--- Try it ---
The answer should be one number, the count of lines in the data with "icon".

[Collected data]

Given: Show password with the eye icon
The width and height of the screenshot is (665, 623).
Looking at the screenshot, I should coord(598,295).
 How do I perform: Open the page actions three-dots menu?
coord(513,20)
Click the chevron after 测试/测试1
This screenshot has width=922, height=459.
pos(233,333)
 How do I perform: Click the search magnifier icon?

--- Response to the task ---
2